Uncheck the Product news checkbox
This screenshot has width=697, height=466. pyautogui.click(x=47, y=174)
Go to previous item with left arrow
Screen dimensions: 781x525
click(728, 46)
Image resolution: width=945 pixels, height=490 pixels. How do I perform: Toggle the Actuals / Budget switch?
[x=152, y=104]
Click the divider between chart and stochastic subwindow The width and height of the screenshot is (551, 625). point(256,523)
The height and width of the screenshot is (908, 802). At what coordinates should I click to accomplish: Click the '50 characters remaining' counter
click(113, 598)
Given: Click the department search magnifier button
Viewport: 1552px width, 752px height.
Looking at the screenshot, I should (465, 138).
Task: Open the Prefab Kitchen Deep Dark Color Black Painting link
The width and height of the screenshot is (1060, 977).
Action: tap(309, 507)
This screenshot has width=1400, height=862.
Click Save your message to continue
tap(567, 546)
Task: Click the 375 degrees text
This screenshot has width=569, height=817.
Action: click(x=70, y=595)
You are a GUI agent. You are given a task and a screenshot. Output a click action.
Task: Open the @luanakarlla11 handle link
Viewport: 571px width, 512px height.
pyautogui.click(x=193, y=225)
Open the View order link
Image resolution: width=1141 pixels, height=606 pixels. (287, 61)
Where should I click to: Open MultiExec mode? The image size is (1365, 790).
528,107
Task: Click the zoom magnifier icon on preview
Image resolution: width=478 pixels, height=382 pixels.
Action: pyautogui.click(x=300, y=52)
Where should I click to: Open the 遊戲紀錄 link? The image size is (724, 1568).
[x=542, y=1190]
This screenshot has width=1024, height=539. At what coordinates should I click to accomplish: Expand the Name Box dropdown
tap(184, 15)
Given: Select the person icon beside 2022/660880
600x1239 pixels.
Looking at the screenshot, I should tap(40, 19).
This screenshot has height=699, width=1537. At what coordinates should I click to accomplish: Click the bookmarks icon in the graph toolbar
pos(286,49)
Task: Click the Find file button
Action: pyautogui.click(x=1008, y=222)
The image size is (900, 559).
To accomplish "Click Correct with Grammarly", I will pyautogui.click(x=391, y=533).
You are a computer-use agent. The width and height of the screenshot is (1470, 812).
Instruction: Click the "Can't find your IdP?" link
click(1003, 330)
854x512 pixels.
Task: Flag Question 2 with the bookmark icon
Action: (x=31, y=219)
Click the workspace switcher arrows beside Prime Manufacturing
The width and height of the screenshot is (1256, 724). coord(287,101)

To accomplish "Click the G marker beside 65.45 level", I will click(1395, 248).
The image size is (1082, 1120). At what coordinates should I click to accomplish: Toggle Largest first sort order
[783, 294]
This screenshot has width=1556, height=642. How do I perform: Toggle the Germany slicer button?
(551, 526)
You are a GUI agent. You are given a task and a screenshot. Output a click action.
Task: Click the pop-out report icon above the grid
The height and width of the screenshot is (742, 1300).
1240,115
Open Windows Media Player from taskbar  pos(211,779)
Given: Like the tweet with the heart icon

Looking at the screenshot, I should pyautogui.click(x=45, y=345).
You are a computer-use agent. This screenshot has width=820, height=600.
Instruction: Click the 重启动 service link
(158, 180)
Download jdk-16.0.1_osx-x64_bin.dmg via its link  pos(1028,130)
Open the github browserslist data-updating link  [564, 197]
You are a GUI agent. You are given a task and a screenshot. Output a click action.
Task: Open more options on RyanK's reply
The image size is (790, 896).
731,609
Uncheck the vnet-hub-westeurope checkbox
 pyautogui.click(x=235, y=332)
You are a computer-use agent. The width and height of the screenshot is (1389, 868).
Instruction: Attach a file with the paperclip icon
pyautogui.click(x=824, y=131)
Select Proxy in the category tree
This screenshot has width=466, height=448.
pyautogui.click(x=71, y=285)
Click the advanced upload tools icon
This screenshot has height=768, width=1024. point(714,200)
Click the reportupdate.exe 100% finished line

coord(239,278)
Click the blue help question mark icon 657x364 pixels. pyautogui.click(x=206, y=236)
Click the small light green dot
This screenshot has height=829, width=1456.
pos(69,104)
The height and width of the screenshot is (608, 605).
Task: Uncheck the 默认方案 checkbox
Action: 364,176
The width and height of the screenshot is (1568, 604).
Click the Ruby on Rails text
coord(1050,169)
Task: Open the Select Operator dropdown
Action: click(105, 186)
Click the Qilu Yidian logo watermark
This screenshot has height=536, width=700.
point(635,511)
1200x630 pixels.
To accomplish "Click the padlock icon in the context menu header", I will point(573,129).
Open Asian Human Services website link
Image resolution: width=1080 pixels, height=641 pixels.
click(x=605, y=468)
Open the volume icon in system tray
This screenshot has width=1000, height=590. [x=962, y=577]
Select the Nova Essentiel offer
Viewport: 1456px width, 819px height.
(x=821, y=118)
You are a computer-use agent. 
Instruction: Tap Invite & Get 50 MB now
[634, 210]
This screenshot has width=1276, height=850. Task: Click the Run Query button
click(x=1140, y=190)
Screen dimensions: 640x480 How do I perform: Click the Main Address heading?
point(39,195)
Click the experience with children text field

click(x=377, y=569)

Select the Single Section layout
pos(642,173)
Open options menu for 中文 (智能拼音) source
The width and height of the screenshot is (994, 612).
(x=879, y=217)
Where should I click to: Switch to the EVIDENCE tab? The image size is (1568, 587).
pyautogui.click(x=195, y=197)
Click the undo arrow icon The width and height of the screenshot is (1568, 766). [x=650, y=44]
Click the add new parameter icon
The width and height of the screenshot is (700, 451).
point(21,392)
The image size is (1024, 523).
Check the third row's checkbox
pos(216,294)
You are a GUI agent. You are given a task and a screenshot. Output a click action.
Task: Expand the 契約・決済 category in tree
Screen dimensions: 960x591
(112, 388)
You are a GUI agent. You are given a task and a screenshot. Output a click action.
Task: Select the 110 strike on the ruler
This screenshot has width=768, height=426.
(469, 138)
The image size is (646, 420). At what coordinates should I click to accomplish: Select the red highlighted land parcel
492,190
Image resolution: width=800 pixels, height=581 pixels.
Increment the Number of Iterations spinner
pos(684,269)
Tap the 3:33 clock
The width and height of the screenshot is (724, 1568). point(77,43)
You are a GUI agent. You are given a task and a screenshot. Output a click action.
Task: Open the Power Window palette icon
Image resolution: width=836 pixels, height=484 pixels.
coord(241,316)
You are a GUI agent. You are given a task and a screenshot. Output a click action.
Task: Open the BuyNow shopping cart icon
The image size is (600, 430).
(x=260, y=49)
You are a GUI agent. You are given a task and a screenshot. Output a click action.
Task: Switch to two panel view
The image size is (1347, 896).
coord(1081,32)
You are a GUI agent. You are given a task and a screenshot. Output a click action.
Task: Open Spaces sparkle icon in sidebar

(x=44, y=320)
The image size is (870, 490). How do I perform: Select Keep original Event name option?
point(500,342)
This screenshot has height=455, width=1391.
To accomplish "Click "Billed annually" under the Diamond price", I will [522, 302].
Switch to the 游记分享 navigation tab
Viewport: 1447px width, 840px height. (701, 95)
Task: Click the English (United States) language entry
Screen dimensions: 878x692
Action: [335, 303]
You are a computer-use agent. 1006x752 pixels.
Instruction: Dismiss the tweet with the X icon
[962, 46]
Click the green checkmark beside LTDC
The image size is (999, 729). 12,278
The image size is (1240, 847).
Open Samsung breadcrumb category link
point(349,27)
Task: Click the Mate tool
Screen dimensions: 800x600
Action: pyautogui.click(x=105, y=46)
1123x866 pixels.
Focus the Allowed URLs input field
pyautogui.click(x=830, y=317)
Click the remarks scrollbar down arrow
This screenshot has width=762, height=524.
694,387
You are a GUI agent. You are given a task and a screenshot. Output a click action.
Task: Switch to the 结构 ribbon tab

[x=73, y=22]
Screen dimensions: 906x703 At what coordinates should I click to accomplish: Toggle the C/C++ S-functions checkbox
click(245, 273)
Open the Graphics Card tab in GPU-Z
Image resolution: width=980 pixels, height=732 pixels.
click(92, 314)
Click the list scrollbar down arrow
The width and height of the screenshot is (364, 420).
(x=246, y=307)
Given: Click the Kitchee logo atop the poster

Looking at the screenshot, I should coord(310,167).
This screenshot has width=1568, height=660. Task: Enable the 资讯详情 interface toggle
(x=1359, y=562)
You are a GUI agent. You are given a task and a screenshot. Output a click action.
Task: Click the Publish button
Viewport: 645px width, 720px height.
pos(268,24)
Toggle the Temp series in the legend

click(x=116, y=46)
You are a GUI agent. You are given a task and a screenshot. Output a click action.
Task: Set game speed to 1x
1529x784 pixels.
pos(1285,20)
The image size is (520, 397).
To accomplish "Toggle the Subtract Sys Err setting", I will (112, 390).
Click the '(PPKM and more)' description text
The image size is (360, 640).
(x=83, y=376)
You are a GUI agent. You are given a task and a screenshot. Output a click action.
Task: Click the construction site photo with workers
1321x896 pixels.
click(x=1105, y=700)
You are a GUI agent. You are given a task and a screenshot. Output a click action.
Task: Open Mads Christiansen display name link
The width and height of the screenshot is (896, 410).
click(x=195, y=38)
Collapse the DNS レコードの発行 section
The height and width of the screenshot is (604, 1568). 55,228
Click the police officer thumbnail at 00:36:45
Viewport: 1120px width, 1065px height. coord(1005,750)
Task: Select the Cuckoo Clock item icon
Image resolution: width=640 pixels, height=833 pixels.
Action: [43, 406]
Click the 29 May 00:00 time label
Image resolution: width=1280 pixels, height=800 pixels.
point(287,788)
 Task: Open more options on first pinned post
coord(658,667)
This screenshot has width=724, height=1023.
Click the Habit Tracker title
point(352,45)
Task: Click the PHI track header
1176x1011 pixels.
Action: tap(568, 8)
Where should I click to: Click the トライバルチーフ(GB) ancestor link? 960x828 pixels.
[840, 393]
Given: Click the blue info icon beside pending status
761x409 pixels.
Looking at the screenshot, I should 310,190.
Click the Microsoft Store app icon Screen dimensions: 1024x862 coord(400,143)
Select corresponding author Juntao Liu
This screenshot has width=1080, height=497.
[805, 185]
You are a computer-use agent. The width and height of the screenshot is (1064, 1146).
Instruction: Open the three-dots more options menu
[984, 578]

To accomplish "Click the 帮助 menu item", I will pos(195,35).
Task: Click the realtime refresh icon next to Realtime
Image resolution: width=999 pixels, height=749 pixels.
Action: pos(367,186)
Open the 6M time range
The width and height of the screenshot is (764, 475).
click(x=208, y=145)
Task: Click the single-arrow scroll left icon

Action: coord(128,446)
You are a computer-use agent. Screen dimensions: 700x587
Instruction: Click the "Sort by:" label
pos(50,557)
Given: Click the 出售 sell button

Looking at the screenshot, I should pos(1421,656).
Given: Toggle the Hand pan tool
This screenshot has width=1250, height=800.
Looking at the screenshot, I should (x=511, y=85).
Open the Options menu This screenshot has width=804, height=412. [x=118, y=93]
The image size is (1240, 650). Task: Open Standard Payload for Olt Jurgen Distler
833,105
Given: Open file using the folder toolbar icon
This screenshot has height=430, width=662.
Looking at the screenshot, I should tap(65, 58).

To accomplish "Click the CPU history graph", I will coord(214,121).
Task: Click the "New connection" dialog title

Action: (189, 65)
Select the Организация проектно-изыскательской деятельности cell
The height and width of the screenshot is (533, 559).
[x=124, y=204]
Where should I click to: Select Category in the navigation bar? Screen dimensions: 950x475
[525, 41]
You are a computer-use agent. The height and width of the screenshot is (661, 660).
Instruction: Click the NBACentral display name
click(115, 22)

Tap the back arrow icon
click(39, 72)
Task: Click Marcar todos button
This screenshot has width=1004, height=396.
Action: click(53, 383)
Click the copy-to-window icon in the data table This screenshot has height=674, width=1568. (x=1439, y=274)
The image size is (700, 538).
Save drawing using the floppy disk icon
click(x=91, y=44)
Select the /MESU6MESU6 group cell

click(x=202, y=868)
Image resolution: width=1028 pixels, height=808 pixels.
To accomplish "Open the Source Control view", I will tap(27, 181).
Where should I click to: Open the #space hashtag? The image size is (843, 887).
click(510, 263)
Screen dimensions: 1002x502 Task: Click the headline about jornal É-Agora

——

# [What to do]
Look through the entries for lines containing the word "data" and return each one.

# [Task response]
Open the github browserslist data-updating link  [564, 197]
Click the copy-to-window icon in the data table This screenshot has height=674, width=1568. (x=1439, y=274)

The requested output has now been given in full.